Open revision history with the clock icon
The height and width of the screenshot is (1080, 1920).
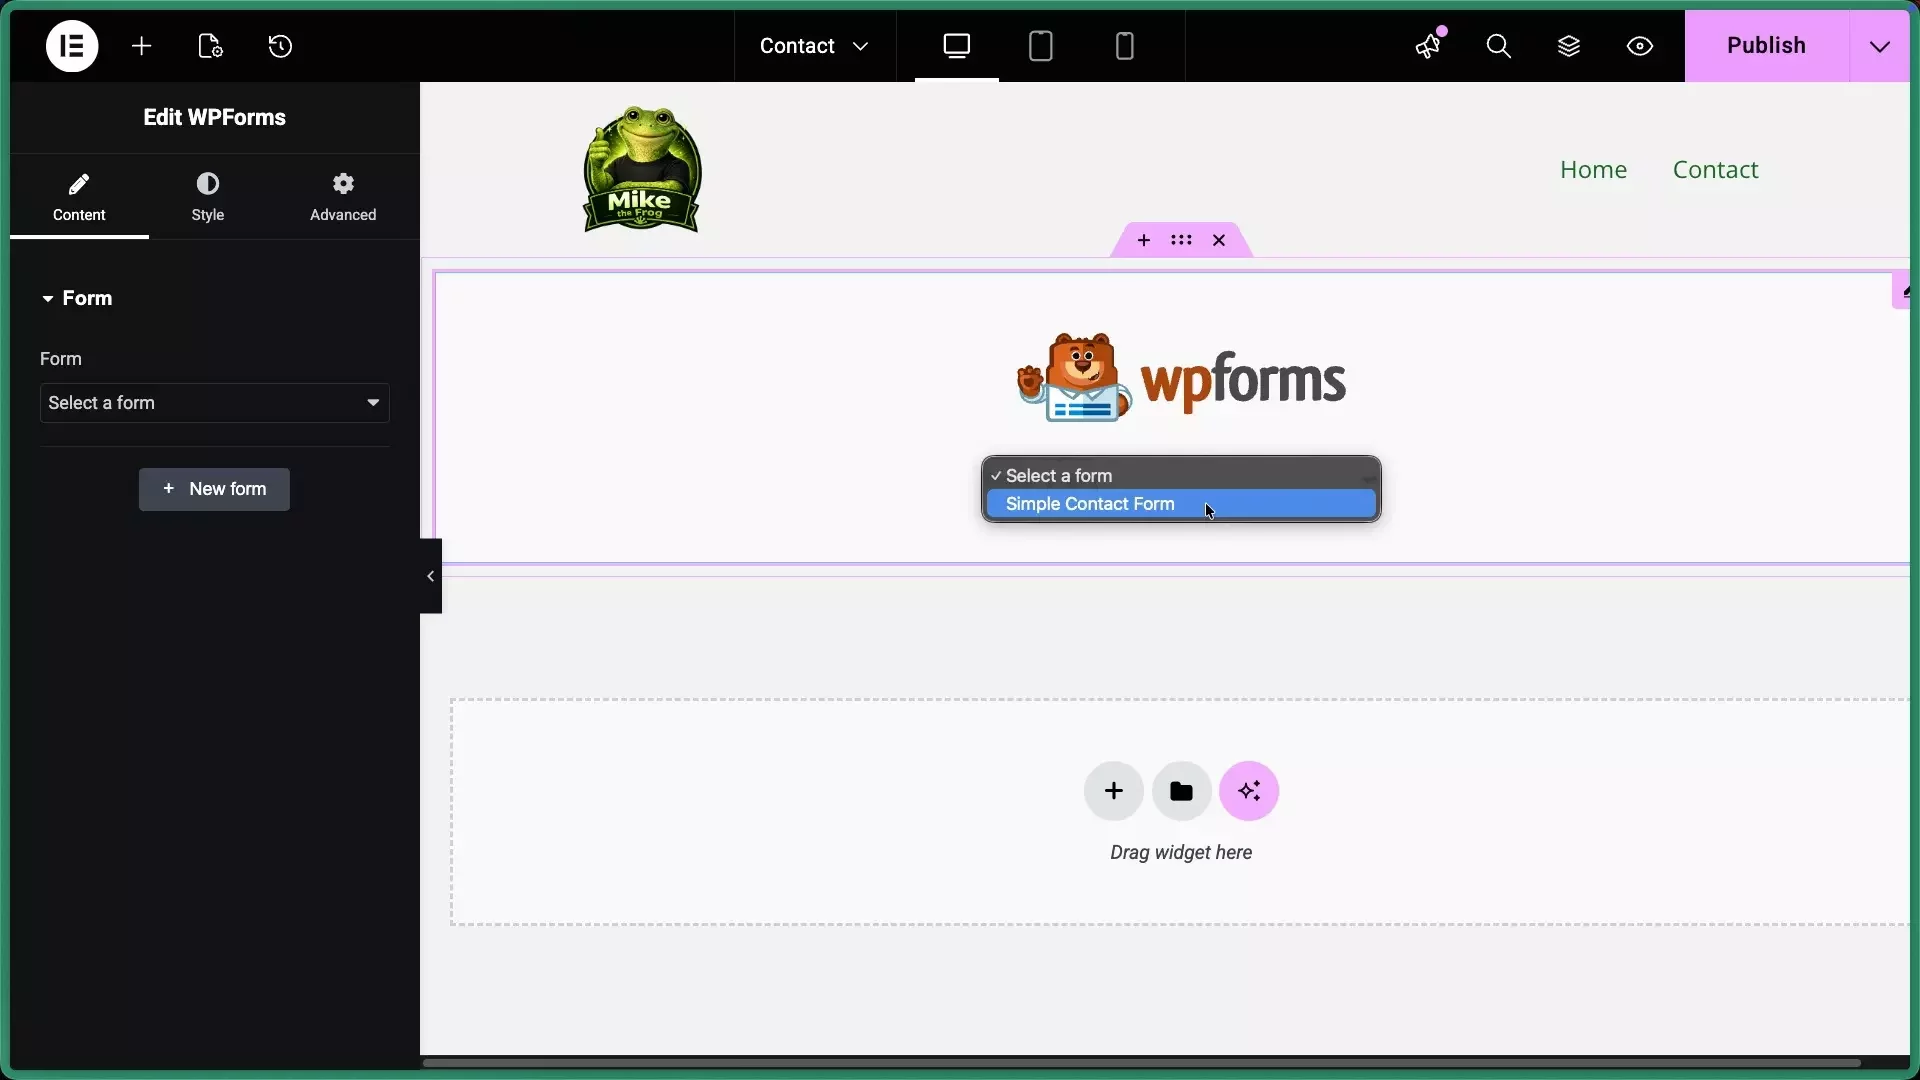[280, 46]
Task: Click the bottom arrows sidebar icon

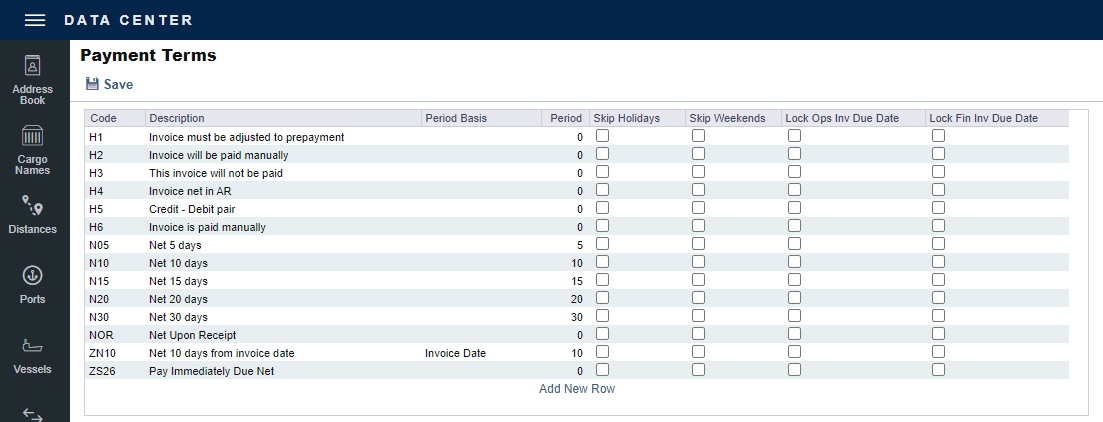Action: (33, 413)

* _What the task asks_
Render the records above as a Markdown table with the columns Row and Text, numbering each non-blank line in order. Skip blank lines and leave the pictures out.

* _Exercise answer_
| Row | Text |
|---|---|
| 1 | Open revision history with the clock icon |
| 2 | The height and width of the screenshot is (1080, 1920). |
| 3 | [280, 46] |
| 4 | Task: Click the bottom arrows sidebar icon |
| 5 | Action: (33, 413) |